On Wed, 2017-08-09 at 08:33 -0400, John Scott wrote:
There are a number of projects the US government is working on. Essentially these projects are about creating artifacts to approve system to operate (Authority to Operate) - ATO). I’m involved in most of these 
themes useful one right now is Project Boise aims to update the federal government’s software security compliance process that require an agency to obtain an ATO and comply with additional requirements prior to adoption of new commercial software.

there is also rumor that the upcoming NIST RMF rev 5 will have a lot of detail about forcing vendors to provide their software supply chain. 

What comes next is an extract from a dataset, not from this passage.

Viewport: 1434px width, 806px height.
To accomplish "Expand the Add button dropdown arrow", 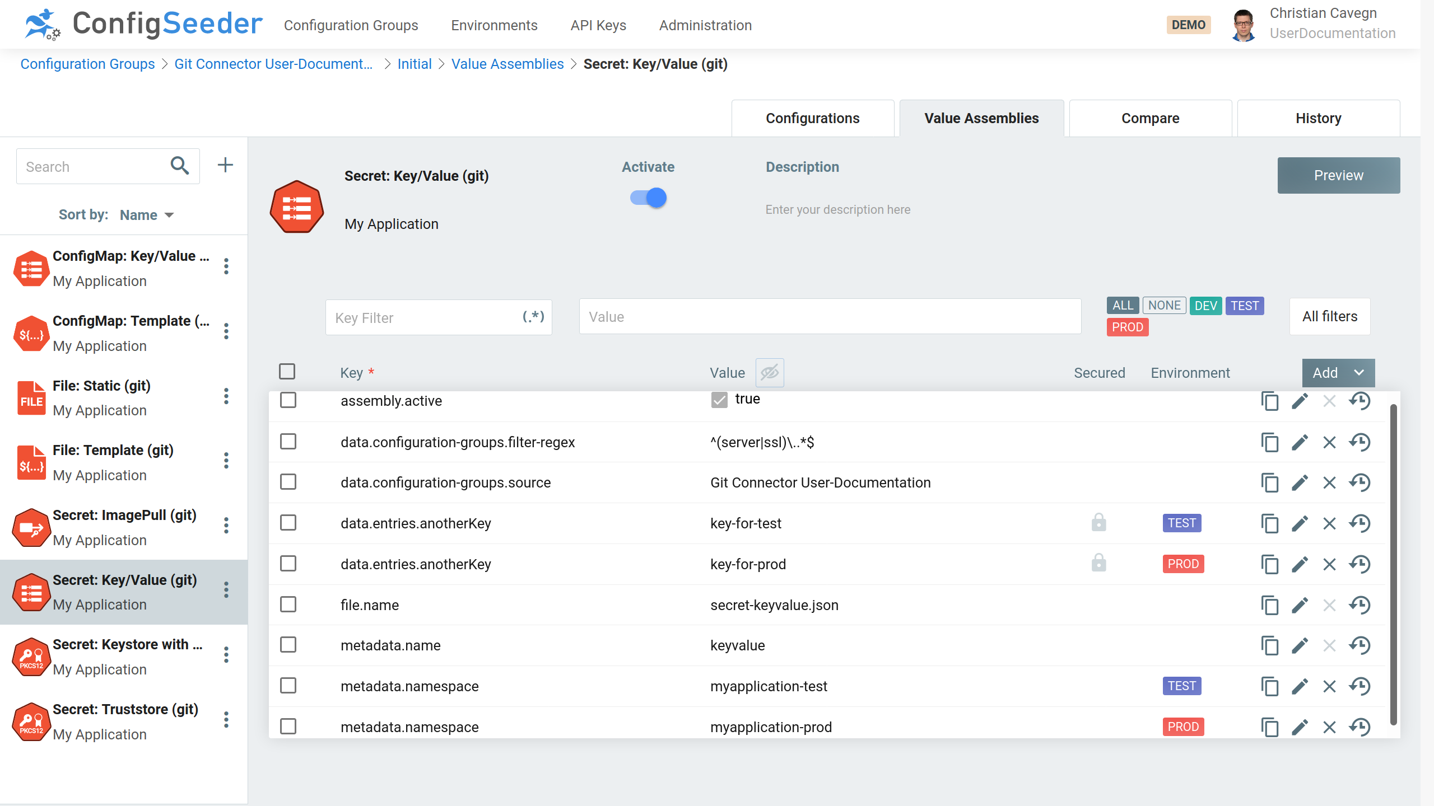I will tap(1360, 372).
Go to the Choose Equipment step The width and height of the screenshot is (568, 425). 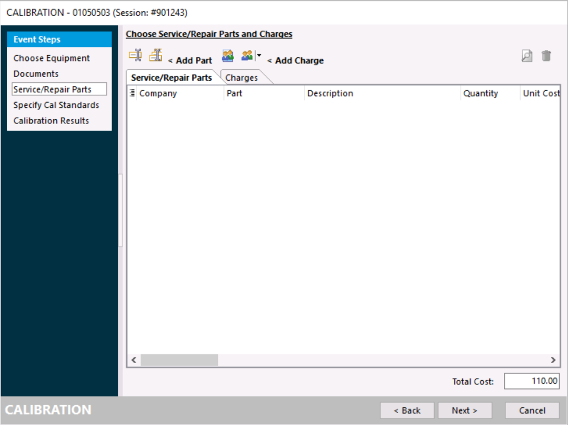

IMO automation vi artifacts is the only way to go IF you want real security versus just compliance 

Exactly. And not just security, but also regulatory compliance. Let's look at the recent VW case; software was written to get around regulations. Regulatory bodies could not inspect the software and could not find the reason for the regulatory discrepancy. After a year of work, they received information from the software designers themselves on how they defeated the inspection regime. This points to the necessity of understanding what every line of code does in your system for regulatory reasons. We already know we need this for security. But customers will need this, at least to certain degree, for the autonomous vehicles they ride in. Insurers will need it for the vehicles they insure. The list of stakeholders in complex autonomous systems running artificial intelligence algorithms in the functional safety domain is long. What are the tools that those stakeholders can use today?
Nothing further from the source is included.